* [Given records]
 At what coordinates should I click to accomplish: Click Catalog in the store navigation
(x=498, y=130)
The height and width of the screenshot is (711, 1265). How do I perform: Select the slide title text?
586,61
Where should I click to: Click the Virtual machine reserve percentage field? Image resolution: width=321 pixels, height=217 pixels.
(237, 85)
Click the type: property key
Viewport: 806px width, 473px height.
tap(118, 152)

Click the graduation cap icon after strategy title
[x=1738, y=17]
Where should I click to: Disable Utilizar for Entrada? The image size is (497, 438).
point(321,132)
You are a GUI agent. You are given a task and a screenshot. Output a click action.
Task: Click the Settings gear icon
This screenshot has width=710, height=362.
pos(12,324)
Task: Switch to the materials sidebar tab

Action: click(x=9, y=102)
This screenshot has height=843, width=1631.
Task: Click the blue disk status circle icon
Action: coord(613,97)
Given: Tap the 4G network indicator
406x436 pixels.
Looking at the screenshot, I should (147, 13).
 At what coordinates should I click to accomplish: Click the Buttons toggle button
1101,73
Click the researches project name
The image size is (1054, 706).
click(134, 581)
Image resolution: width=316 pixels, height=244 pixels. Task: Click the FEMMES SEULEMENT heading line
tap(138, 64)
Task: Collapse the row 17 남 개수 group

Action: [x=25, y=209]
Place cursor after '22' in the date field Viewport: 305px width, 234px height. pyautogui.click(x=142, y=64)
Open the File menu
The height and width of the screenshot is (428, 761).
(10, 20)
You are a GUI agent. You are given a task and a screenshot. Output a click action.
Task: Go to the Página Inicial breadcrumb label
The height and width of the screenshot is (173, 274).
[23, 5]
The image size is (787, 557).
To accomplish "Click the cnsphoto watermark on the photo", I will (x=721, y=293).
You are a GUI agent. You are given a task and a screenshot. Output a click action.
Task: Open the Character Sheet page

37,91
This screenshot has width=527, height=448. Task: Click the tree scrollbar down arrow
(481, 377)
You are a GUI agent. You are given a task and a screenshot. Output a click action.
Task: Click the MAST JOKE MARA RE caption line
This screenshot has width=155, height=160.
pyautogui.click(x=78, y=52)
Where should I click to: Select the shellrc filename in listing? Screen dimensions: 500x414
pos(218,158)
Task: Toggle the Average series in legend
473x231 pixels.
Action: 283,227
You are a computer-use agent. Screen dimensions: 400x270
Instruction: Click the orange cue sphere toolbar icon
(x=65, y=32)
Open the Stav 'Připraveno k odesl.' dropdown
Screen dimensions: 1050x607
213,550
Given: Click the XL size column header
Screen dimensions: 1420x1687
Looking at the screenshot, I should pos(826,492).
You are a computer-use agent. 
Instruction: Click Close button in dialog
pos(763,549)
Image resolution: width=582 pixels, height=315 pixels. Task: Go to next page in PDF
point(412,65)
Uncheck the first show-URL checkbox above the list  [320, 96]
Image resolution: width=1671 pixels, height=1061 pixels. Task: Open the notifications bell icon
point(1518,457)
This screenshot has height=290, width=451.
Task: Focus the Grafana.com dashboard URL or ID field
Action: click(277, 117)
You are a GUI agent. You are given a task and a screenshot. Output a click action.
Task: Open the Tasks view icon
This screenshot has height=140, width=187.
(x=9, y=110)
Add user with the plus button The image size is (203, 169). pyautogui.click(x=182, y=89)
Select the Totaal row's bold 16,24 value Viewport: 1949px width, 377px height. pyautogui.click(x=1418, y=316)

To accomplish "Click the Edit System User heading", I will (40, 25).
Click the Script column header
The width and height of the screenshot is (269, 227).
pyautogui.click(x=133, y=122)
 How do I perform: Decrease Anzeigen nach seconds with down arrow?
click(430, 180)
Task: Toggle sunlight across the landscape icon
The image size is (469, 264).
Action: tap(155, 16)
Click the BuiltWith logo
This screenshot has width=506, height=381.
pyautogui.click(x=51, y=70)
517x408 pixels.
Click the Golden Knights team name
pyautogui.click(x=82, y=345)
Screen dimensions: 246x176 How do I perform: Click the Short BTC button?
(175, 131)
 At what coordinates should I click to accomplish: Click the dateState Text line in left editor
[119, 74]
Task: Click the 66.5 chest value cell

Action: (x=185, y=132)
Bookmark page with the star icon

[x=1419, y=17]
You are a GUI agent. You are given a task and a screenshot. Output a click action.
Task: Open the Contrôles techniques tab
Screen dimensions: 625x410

* [Problem requirements]
Replace every "Viewport" in all the lines above with "Display area", and give the lines back with nothing else changed.

* [Correct response]
 At what coordinates should I click to accomplish: Click Catalog in the store navigation
(x=498, y=130)
The height and width of the screenshot is (711, 1265). How do I perform: Select the slide title text?
586,61
Where should I click to: Click the Virtual machine reserve percentage field? Image resolution: width=321 pixels, height=217 pixels.
(237, 85)
Click the type: property key
Display area: 806px width, 473px height.
tap(118, 152)

Click the graduation cap icon after strategy title
[x=1738, y=17]
Where should I click to: Disable Utilizar for Entrada? The image size is (497, 438).
point(321,132)
You are a GUI agent. You are given a task and a screenshot. Output a click action.
Task: Click the Settings gear icon
This screenshot has width=710, height=362.
pos(12,324)
Task: Switch to the materials sidebar tab

Action: click(x=9, y=102)
This screenshot has height=843, width=1631.
Task: Click the blue disk status circle icon
Action: coord(613,97)
Given: Tap the 4G network indicator
406x436 pixels.
Looking at the screenshot, I should (147, 13).
 At what coordinates should I click to accomplish: Click the Buttons toggle button
1101,73
Click the researches project name
The image size is (1054, 706).
click(134, 581)
Image resolution: width=316 pixels, height=244 pixels. Task: Click the FEMMES SEULEMENT heading line
tap(138, 64)
Task: Collapse the row 17 남 개수 group

Action: [x=25, y=209]
Place cursor after '22' in the date field Display area: 305px width, 234px height. pyautogui.click(x=142, y=64)
Open the File menu
The height and width of the screenshot is (428, 761).
(10, 20)
You are a GUI agent. You are given a task and a screenshot. Output a click action.
Task: Go to the Página Inicial breadcrumb label
The height and width of the screenshot is (173, 274).
[23, 5]
The image size is (787, 557).
To accomplish "Click the cnsphoto watermark on the photo", I will (x=721, y=293).
You are a GUI agent. You are given a task and a screenshot. Output a click action.
Task: Open the Character Sheet page

37,91
This screenshot has width=527, height=448. Task: Click the tree scrollbar down arrow
(481, 377)
You are a GUI agent. You are given a task and a screenshot. Output a click action.
Task: Click the MAST JOKE MARA RE caption line
This screenshot has width=155, height=160.
pyautogui.click(x=78, y=52)
Where should I click to: Select the shellrc filename in listing? Screen dimensions: 500x414
pos(218,158)
Task: Toggle the Average series in legend
473x231 pixels.
Action: 283,227
You are a computer-use agent. Screen dimensions: 400x270
Instruction: Click the orange cue sphere toolbar icon
(x=65, y=32)
Open the Stav 'Připraveno k odesl.' dropdown
Screen dimensions: 1050x607
213,550
Given: Click the XL size column header
Screen dimensions: 1420x1687
Looking at the screenshot, I should pos(826,492).
You are a computer-use agent. 
Instruction: Click Close button in dialog
pos(763,549)
Image resolution: width=582 pixels, height=315 pixels. Task: Go to next page in PDF
point(412,65)
Uncheck the first show-URL checkbox above the list  [320, 96]
Image resolution: width=1671 pixels, height=1061 pixels. Task: Open the notifications bell icon
point(1518,457)
This screenshot has height=290, width=451.
Task: Focus the Grafana.com dashboard URL or ID field
Action: click(277, 117)
You are a GUI agent. You are given a task and a screenshot. Output a click action.
Task: Open the Tasks view icon
This screenshot has height=140, width=187.
(x=9, y=110)
Add user with the plus button The image size is (203, 169). pyautogui.click(x=182, y=89)
Select the Totaal row's bold 16,24 value Display area: 1949px width, 377px height. pyautogui.click(x=1418, y=316)

To accomplish "Click the Edit System User heading", I will (40, 25).
Click the Script column header
The width and height of the screenshot is (269, 227).
pyautogui.click(x=133, y=122)
 How do I perform: Decrease Anzeigen nach seconds with down arrow?
click(430, 180)
Task: Toggle sunlight across the landscape icon
The image size is (469, 264).
Action: tap(155, 16)
Click the BuiltWith logo
This screenshot has width=506, height=381.
pyautogui.click(x=51, y=70)
517x408 pixels.
Click the Golden Knights team name
pyautogui.click(x=82, y=345)
Screen dimensions: 246x176 How do I perform: Click the Short BTC button?
(175, 131)
 At what coordinates should I click to accomplish: Click the dateState Text line in left editor
[119, 74]
Task: Click the 66.5 chest value cell

Action: (x=185, y=132)
Bookmark page with the star icon

[x=1419, y=17]
You are a GUI agent. You are given a task and a screenshot. Output a click action.
Task: Open the Contrôles techniques tab
Screen dimensions: 625x410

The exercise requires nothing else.